◆ Problem set
**a.** In the self-directed TFSA text, who makes the investment decisions within a self-directed TFSA?
**b.** Print the part of the self-directed TFSA text between "A self-directed TFSA can" and "be heavily taxed.", inclusive.
**** Quoted text
Is there a difference between a basic Tax-Free Savings Account (TFSA) and a self-directed TFSA? Absolutely — a self-directed TFSA, much like a self-directed RRSP, allows the investor more freedom and control over their investment choices. Do-It-Yourself (DIY) investing has become far more prevalent in past years, and a self-directed TFSA is one type of DIY investing. When you have more control over your investment options, you need to remember a few things.
It’s important to note that with basic TFSA accounts, you have an investment manager managing the account. If you’re opting to choose funds and investments yourself, make sure you have a strong understanding of investment and personal finance basics.
A self-directed TFSA is not a product. It’s an account that houses investment products or funds within and is generally set up or arranged through a financial institution. Within this account, you make all the investment decisions — not a broker, not a banker, not an investment manager.
A self-directed TFSA can hold a variety of investment types:
But certain investment types don’t qualify for self-directed TFSA accounts. These can include land or property, shares in a company that you own more than 10% in, or shares in a non-Canadian company that has traded on a designated stock exchange in the past but is no longer listed.
*You can invest in some forms of alternative investments, such as mortgage investment corporations (MIC), in a self-directed TFSA, but there are limits on what a qualified investment is. Make sure you check with a financial advisor before investing in any alternative investment strategies within a self-directed TFSA, or you could be heavily taxed.
As with any new investment strategy, you’re going to want to be sure you have some foundational knowledge before jumping in. Make sure you understand the basics of investing and personal finance and how a self-directed account works.
You’re going to need to know:
There are fees associated with any investment. The trick is paying the lowest amount for the best payback. The fees will depend on the specific brokerage that holds the account. You’ll want to know if your account has annual maintenance fees, transfer fees, closing fees, commissions on certain investments like stocks, or trading fees.
********
**** Supplied material
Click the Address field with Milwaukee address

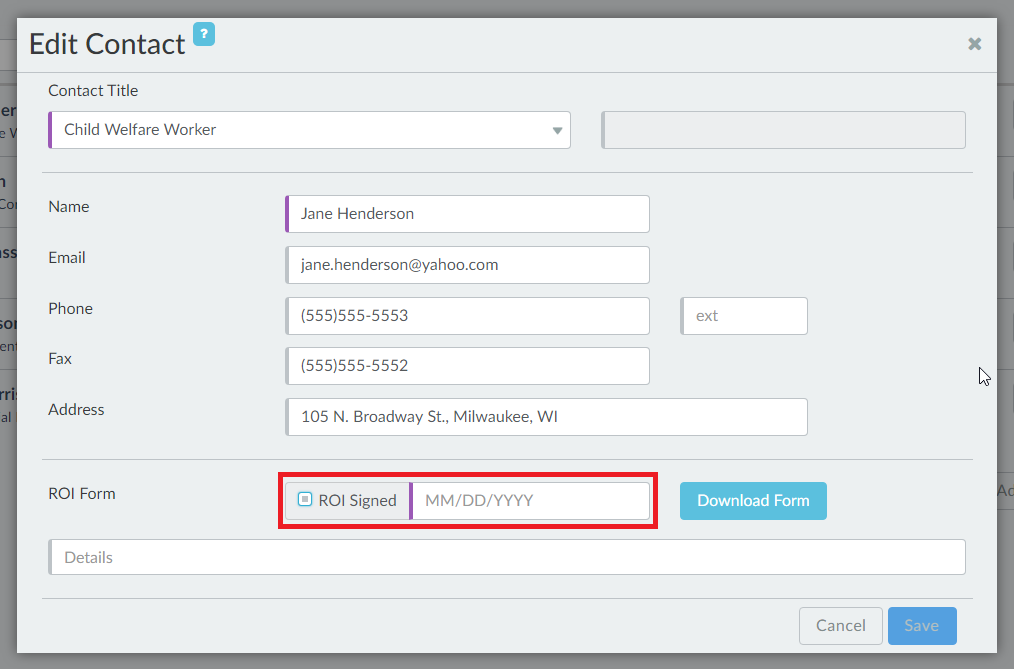[546, 417]
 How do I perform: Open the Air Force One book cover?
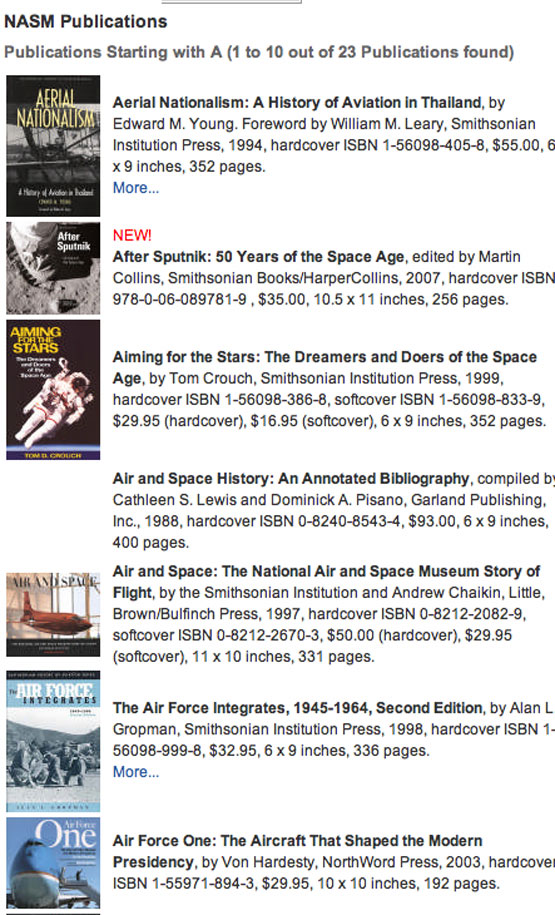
********
◆ Solutions by task
**a.** The investor makes all the investment decisions, not a broker, a banker, or an investment manager.

**b.**
A self-directed TFSA can hold a variety of investment types:
But certain investment types don’t qualify for self-directed TFSA accounts. These can include land or property, shares in a company that you own more than 10% in, or shares in a non-Canadian company that has traded on a designated stock exchange in the past but is no longer listed.
*You can invest in some forms of alternative investments, such as mortgage investment corporations (MIC), in a self-directed TFSA, but there are limits on what a qualified investment is. Make sure you check with a financial advisor before investing in any alternative investment strategies within a self-directed TFSA, or you could be heavily taxed.